Accanto ai reperti originali, riproduzioni di bronzetti, che si presentano lucidi e dorati come erano al momento della loro costruzione, oggetti che si possono guardare e maneggiare. Illustrazioni bellissime, che restituiscono a un pubblico più vasto, la realtà della vita di migliaia di anni fa. Approfondimenti sulle tecnologie e l’agricoltura, il ritratto di un popolo vivo che commercia e si muove in un Mediterraneo che è un mare di scambi e conoscenza. L’esposizione di Firenze, adattata ai nuovi spazi, presenta suggestive ricostruzioni quasi in scala reale, tra cui il pozzo sacro di Su Tempiesu (alto quasi sette metri), gigantografie di interni di nuraghi, e le copie dei giganti di Mont’e Prama in scala reale, mostrandoli come erano in origine e creando sicuramente interesse per una visita nei luoghi dove sono conservati gli originali.

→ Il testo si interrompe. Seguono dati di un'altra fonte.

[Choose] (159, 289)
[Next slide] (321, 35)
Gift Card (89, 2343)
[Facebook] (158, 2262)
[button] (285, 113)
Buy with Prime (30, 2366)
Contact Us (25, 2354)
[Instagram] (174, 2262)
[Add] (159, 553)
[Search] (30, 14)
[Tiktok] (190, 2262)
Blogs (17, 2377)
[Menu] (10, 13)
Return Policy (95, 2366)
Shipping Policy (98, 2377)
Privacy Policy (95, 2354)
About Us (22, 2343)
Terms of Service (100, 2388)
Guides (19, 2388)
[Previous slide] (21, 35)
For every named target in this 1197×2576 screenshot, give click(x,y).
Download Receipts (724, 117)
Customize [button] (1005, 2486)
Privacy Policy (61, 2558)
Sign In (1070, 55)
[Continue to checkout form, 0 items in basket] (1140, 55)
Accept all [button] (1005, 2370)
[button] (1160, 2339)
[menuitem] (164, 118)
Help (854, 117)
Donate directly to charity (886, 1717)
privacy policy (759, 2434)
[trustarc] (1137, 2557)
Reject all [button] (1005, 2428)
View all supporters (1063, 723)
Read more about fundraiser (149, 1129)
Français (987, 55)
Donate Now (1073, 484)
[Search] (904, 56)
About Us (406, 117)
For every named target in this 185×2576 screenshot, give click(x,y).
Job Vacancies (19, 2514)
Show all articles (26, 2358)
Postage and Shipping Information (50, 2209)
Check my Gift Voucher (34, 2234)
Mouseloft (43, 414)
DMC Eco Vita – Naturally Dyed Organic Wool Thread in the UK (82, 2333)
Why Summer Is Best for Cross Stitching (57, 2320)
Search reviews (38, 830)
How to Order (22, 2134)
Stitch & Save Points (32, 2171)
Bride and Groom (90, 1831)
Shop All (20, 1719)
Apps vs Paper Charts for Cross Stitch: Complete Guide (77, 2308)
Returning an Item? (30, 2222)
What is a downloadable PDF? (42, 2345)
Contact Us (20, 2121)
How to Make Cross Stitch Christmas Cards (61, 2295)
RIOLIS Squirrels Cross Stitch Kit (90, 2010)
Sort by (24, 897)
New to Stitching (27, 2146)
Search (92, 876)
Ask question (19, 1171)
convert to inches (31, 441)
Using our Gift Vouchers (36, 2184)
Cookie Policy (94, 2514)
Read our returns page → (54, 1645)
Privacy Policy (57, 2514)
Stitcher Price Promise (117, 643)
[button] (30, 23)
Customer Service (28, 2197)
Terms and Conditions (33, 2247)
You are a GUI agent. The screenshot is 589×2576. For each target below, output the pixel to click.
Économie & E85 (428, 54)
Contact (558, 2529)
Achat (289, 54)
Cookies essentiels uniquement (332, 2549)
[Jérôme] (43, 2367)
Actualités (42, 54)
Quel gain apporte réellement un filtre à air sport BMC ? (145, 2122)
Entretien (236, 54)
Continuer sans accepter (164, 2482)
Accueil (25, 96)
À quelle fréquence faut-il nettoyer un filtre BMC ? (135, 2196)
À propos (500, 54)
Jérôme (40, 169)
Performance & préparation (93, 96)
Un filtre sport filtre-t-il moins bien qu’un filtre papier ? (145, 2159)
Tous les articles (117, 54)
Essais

Tra i numerosi reperti in mostra sono soprattutto quelli rinvenuti nelle tombe di Populonia e Vetulonia a suscitare il maggior interesse. Oggetti nuragici, tra cui i modelli di imbarcazione, che testimoniano gli intensi scambi tra l’isola e le popolazioni tirreniche, attratte già nel X secolo a.c. da una risorsa fondamentale come il ferro dell’Elba. Nelle parole degli amministratori dei piccoli, ma coraggiosi comuni, il senso di questa mostra. «Affinché la cultura attraverso i divieti, l' etnocentrismo, l'autosacralizzazione non chiuda le porte alla conoscenza vera è necessario andare, come Ulisse, oltre le colonne d'Ercole. In questo senso i nuragici sono stati maestri perché hanno investito in cultura ed in innovazione, hanno affrontato quel mare, hanno appreso e si sono confrontati con altre realtà».